> **READING TEXT**:
Skip to content

1.47.0

Latest
Compare
Choose a tag to compare
@github-actions github-actions released this 16 Jan 03:09

Merged PRs

dolt

  • 8749: Allow importing parquet fields containing repeated elements.
    NOTE: This still needs tests. I'm looking for a good tool for generating parquet. We can't use dolt table export to generate the parquet because we can't generate composite types that way.
    This PR adds support for importing specific composite parquet types into Dolt. Specifically, we're now able to import a compose parquet field if:
    • There is exactly one leaf column in the field.
    • There is at most one repeated tag in the field.
      We flatten these composite values into a single primitive value (if there are no repeated tags) or an array of primitive values (if there's exactly one repeated tag.)
      There's more work to be done here (multidimensional arrays, objects, etc), but this allows us to import vector embedding stored in parquet files.

    Why do we flatten the type?

    We want to be able to import parquet files from HuggingFace, and store embedding sequences as arrays. Embedding sequences in HuggingFace exports are an optional field containing a single repeated child field, which itself contains a single optional field containing the sequence element. Flattening this into a single array is more usable and doesn't lose any data.
  • 8686: Proximity Map implementation with support for incremental edits.

> **SUPPLIED MATERIAL**:

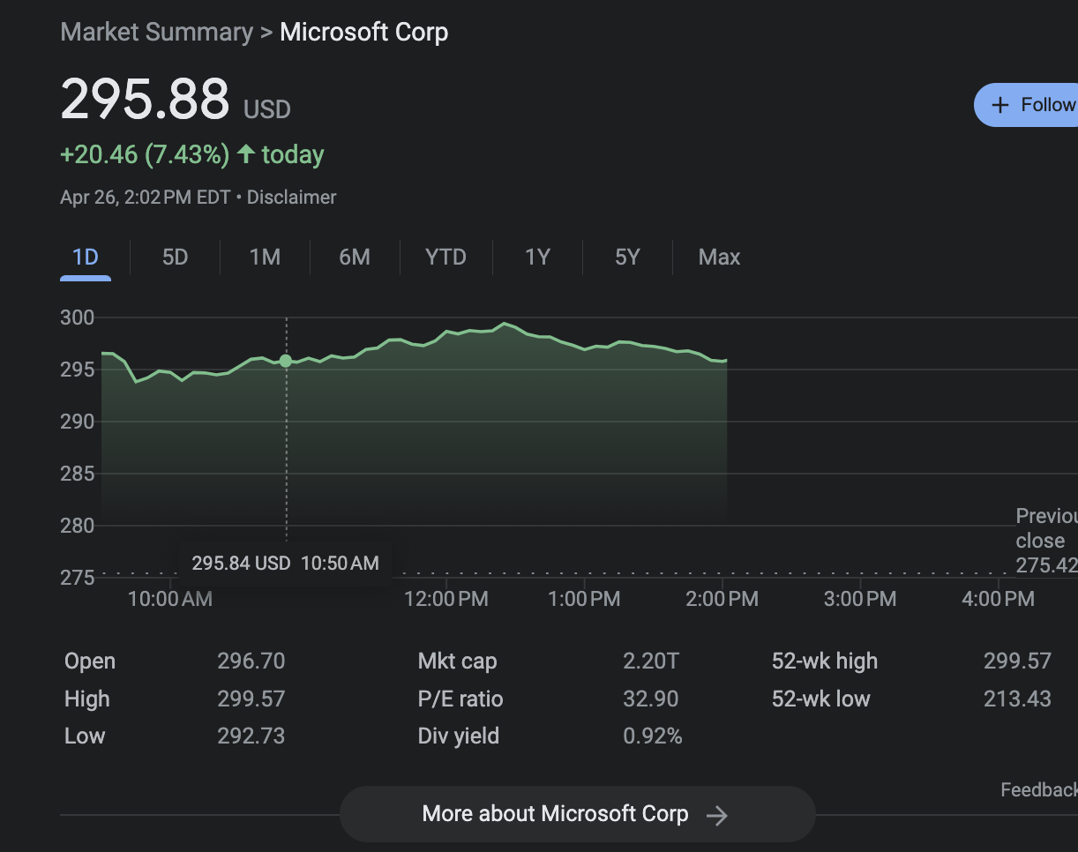
Task: Click the currently active 1D tab
Action: tap(86, 257)
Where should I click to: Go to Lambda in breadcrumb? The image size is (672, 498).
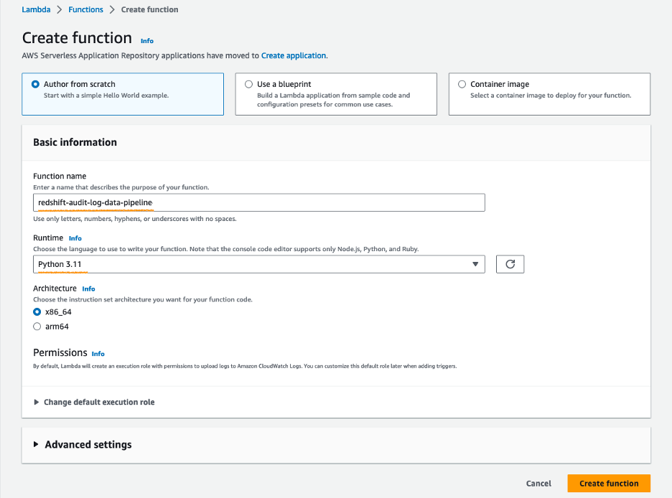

> **WORK REQUIRED**: Carry on the Dolt 1.47.0 release notes from their last line, in the same style.

> **EXERCISE RESPONSE**:
    Based on #8408, now with additional functionality for incremental changes to indexes.
    This is a large-scale PR merging several features into main, all designed for supporting vector indexes.

    Vector Index Nodes

    1defec9 adds a new message/node type: the vector index node. This message stores a node in a Merkle tree index whose structure is based on some distance measure in a multi-dimensional space: at each level, keys are arranged such that a key is closer to its parent key than any other key in the parent node.
    One consequence of this design is that it's not possible to put a hard limit on the number of keys contained in each node. We can control the mean node size, but there's always a non-zero chance that a node will be large enough to break our usual encoding scheme (which uses 16-bit ints to store message offsets). To address this, the vector index node uses 32-bit ints to store message offsets instead of the 16 bits used by other node types.

    Proximity Map

    A ProximityMap is a new implementation of Dolt's Map, a data structure built on Merkle trees that maps key bytestrings to value bytestrings. The ProximityMap is backed by a tree of vector index nodes, allowing it to perform an approximate nearest neighbor search.
    Proximity Maps resemble other Prolly Maps, but have the following invariants:
    • Each key must be convertible to a vector. Typically, the key is a val.Tuple, and the vector is the first value in that tuple.
    • The keys are arranged in the tree such that, for each of a key's parent keys (the keys that appear on the path from the root to the key), the key is closer to that parent key than any of the parent key's siblings.
    • The keys in a node are sorted lexographically (note that this is not necessarily the same ordering as the tuple that the key represents), except for the first key which matches its direct parent.
      Notably, while the keys of an individual node are sorted, walking all of a vector indexes keys in standard iteration order will not be sorted.
      28b7065 and 6b91635 contain the bulk of the ProximityMap implementation.
      The bulk of the changes are in these three commits. Each of the other commits is a smaller self-contained change necessary to support vector indexes.

go-mysql-server

  • 2817: Use vector index when the SELECT cause has a projection.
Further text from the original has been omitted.